*** Opening of Available data ***

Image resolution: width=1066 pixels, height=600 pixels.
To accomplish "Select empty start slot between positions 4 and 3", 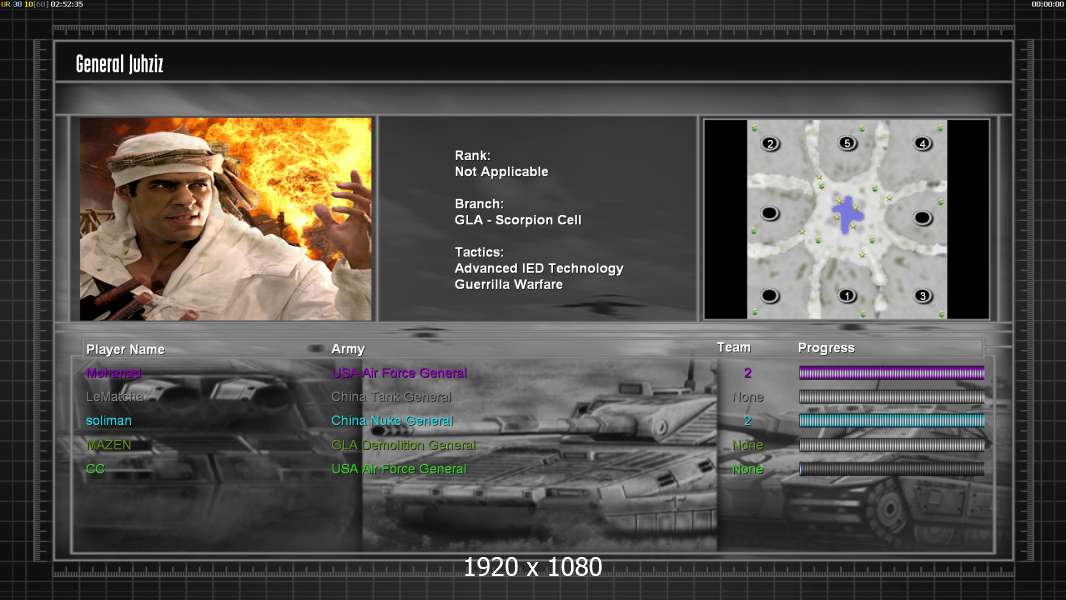I will [x=922, y=217].
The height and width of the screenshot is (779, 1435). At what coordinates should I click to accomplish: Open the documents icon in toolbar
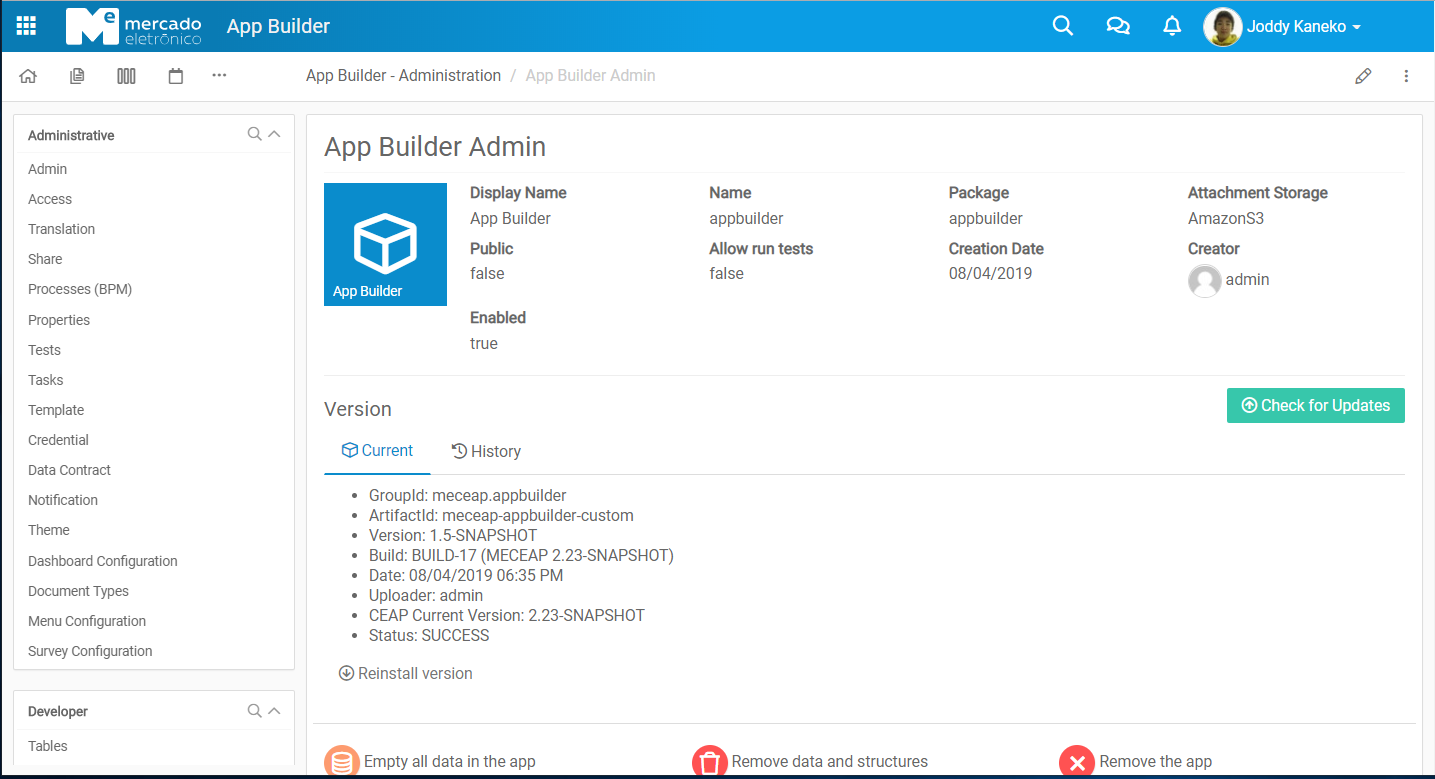pyautogui.click(x=77, y=76)
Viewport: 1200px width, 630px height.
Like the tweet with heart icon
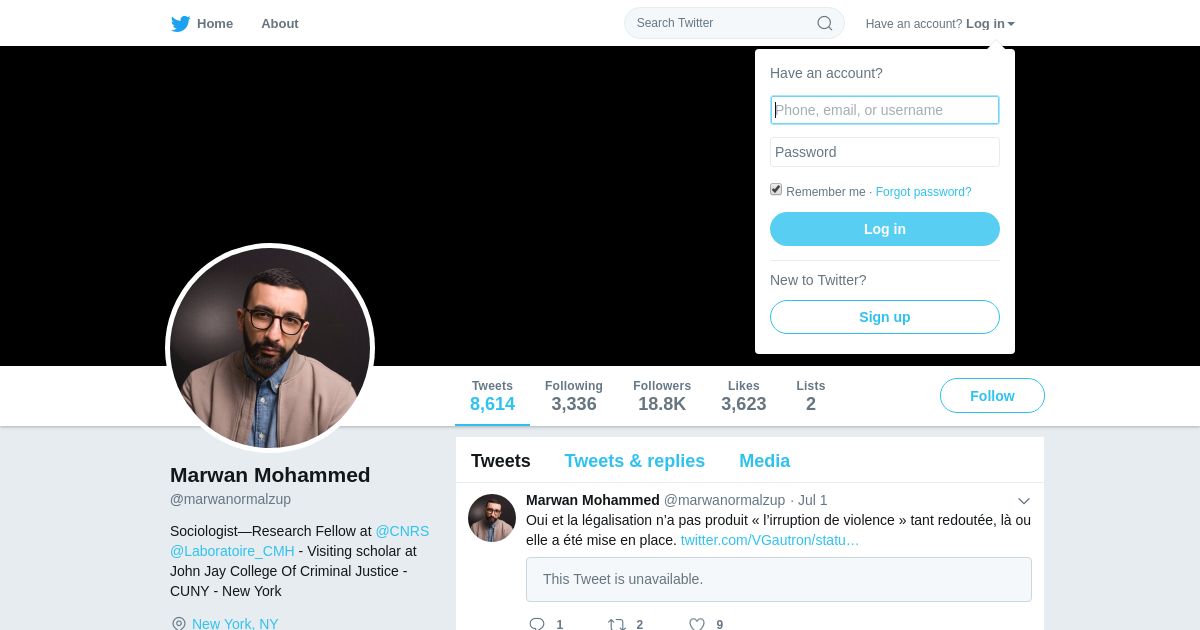pyautogui.click(x=697, y=624)
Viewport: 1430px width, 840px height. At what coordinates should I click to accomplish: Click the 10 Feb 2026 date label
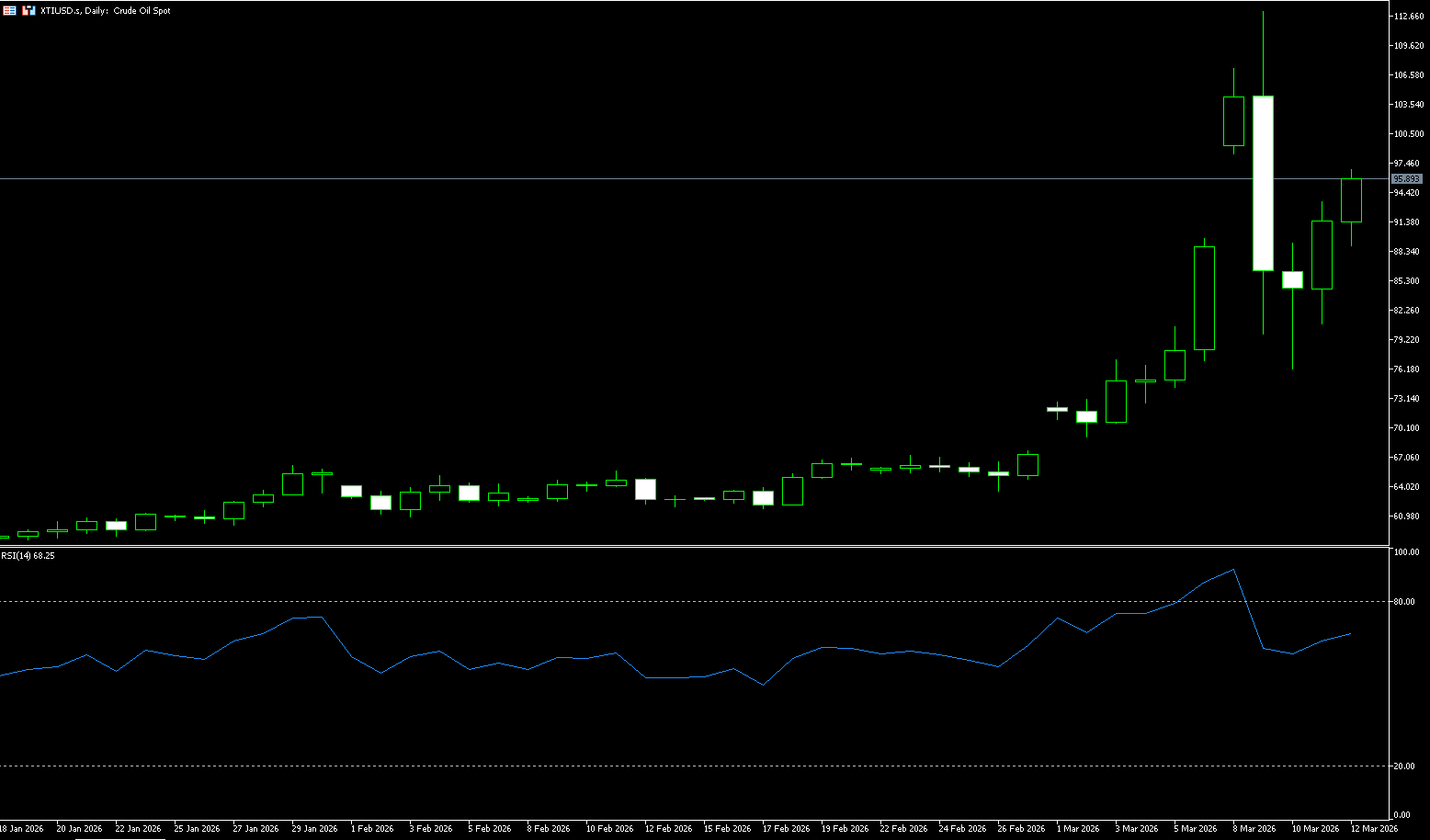[609, 829]
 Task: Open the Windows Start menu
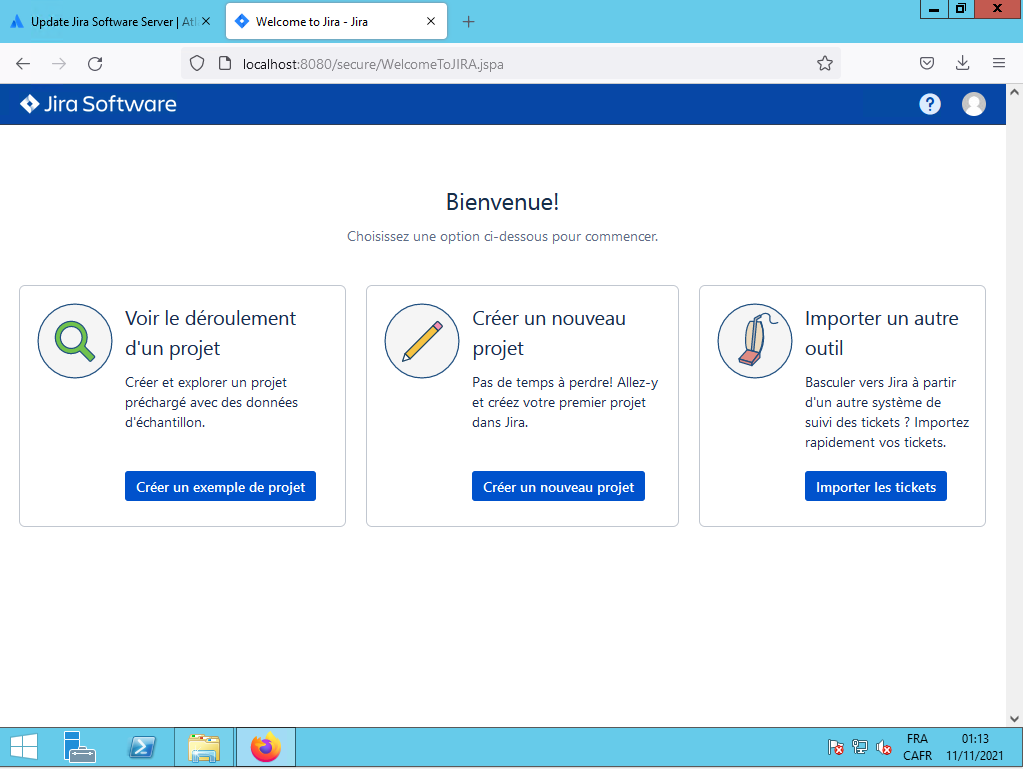coord(23,748)
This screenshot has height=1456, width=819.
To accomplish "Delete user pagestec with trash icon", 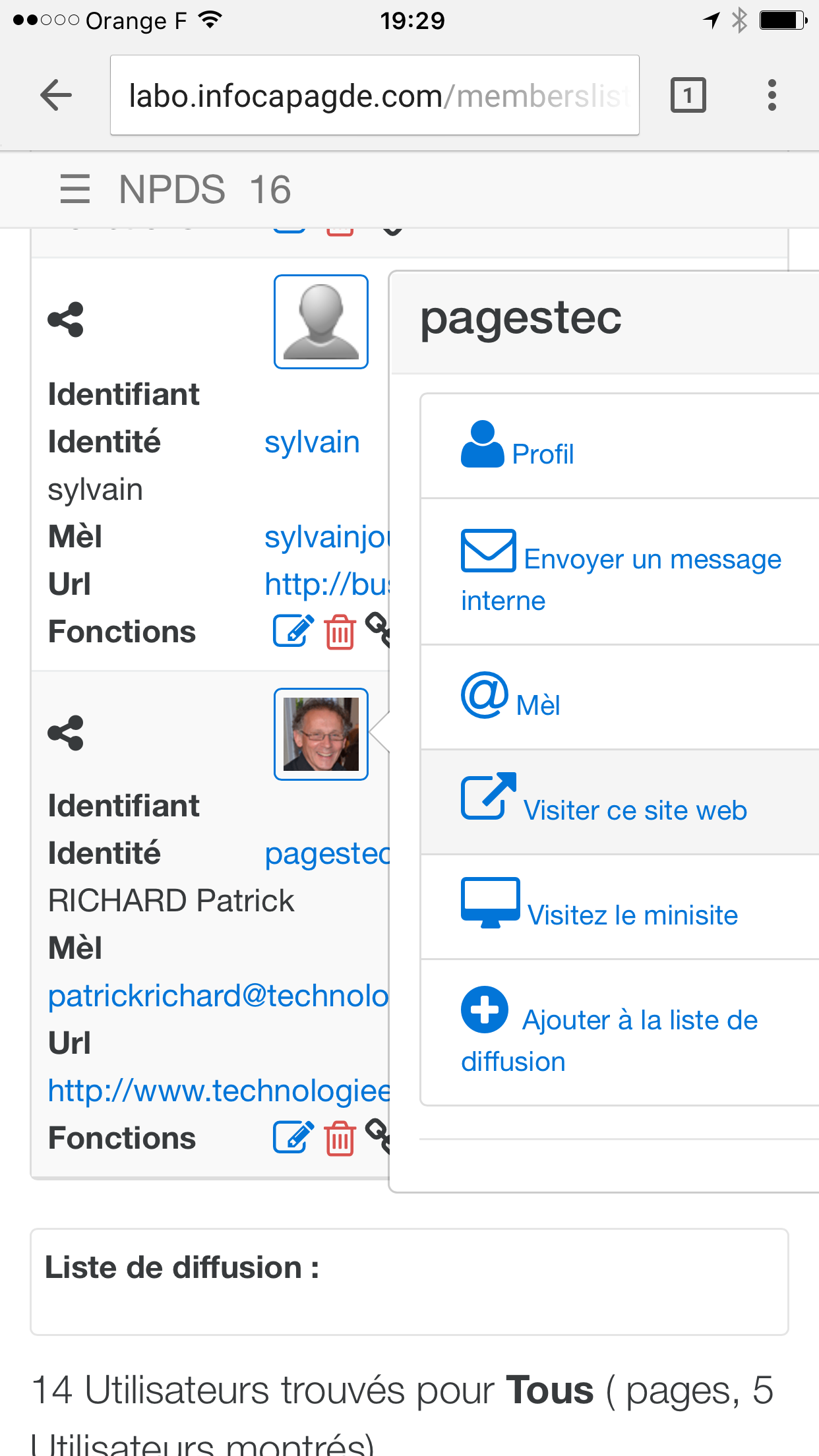I will coord(340,1138).
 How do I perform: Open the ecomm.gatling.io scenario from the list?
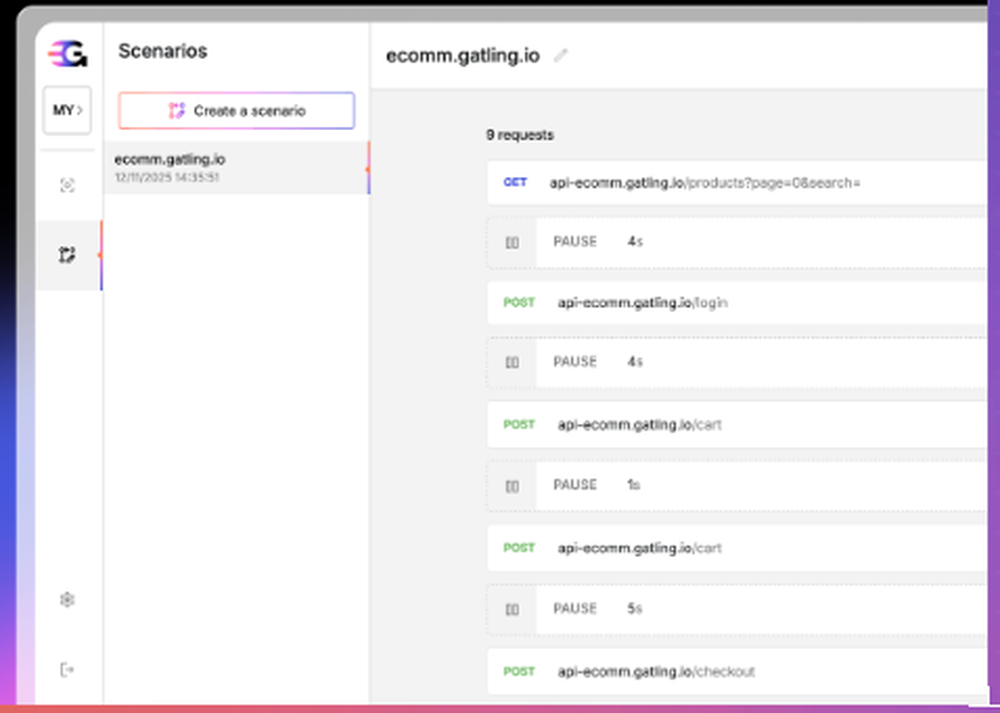pyautogui.click(x=235, y=167)
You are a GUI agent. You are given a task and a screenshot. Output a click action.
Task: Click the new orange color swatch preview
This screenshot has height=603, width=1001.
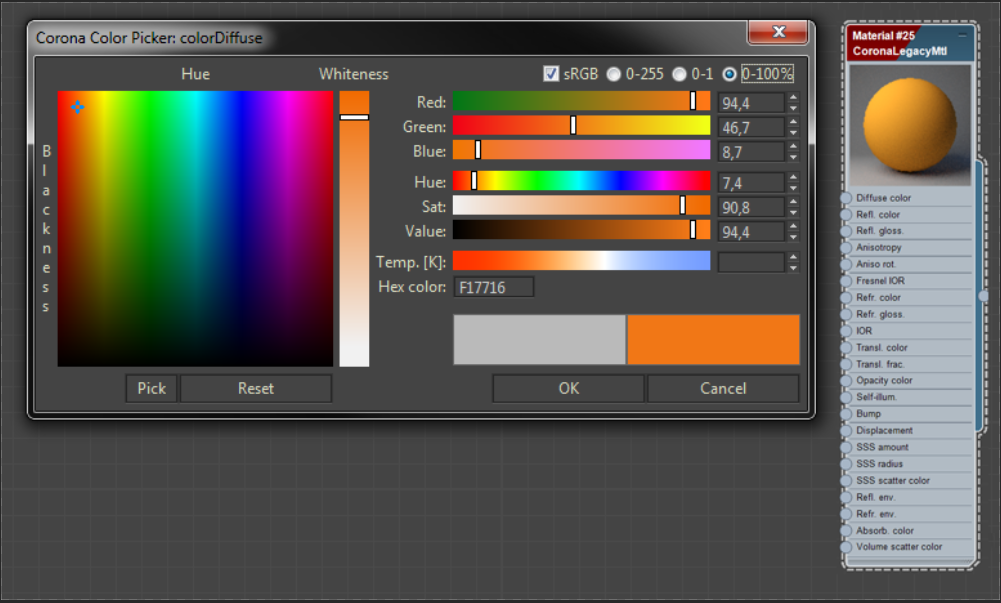click(x=712, y=340)
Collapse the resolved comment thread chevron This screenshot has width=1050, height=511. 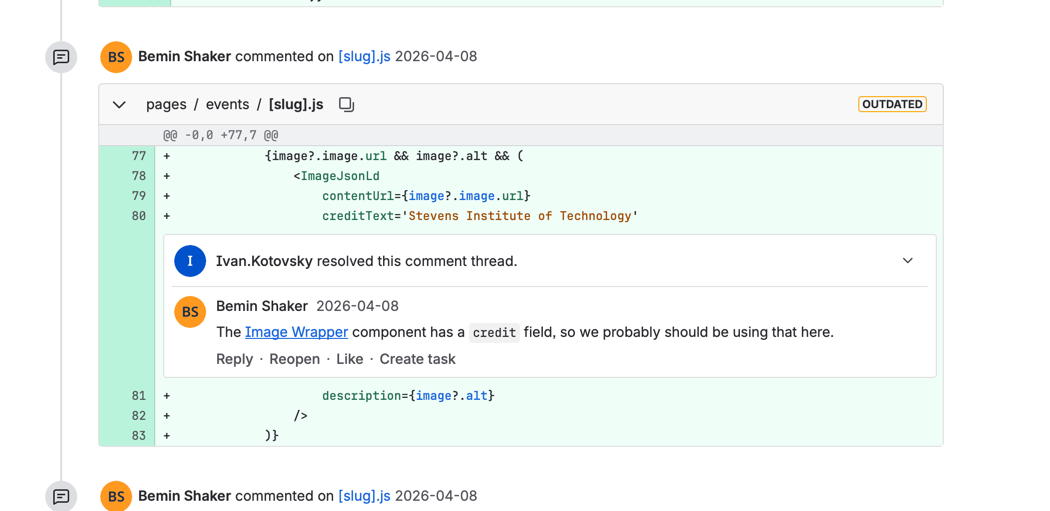(907, 261)
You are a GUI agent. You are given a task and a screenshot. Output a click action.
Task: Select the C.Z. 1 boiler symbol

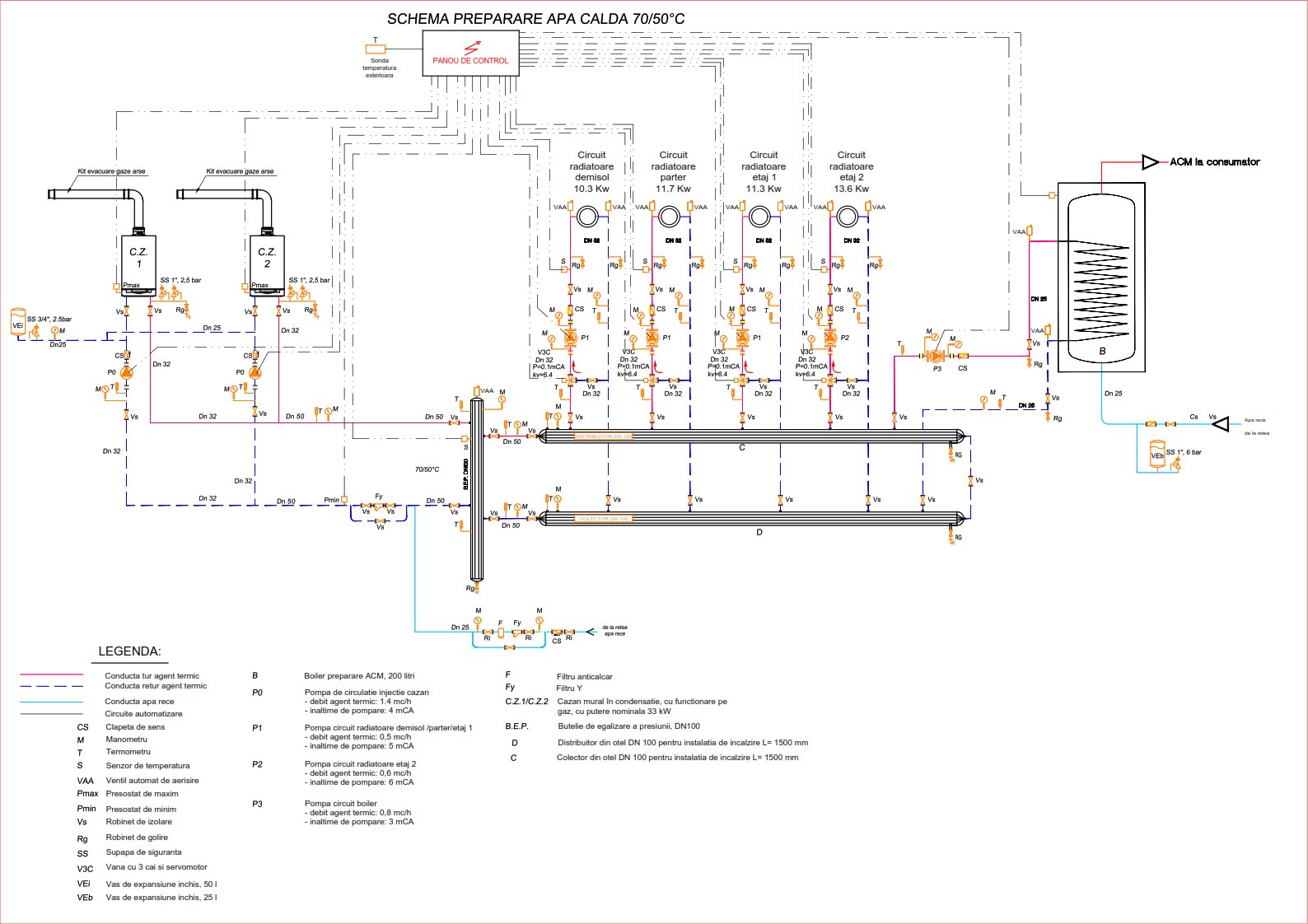138,264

*** Close of Available data ***

▶ **How to complete this task**
Because only one stretch of the records is wanted, please output the lines from the one holding "Like the tweet with heart icon" through the one holding "This screenshot has height=1456, width=819." exactly, both included, and leave every picture out.

▶ **Result for this task**
Like the tweet with heart icon
pyautogui.click(x=697, y=624)
Viewport: 1430px width, 840px height. At what coordinates should I click to accomplish: Click the 10 Feb 2026 date label
[609, 829]
 Task: Open the Windows Start menu
coord(23,748)
This screenshot has height=1456, width=819.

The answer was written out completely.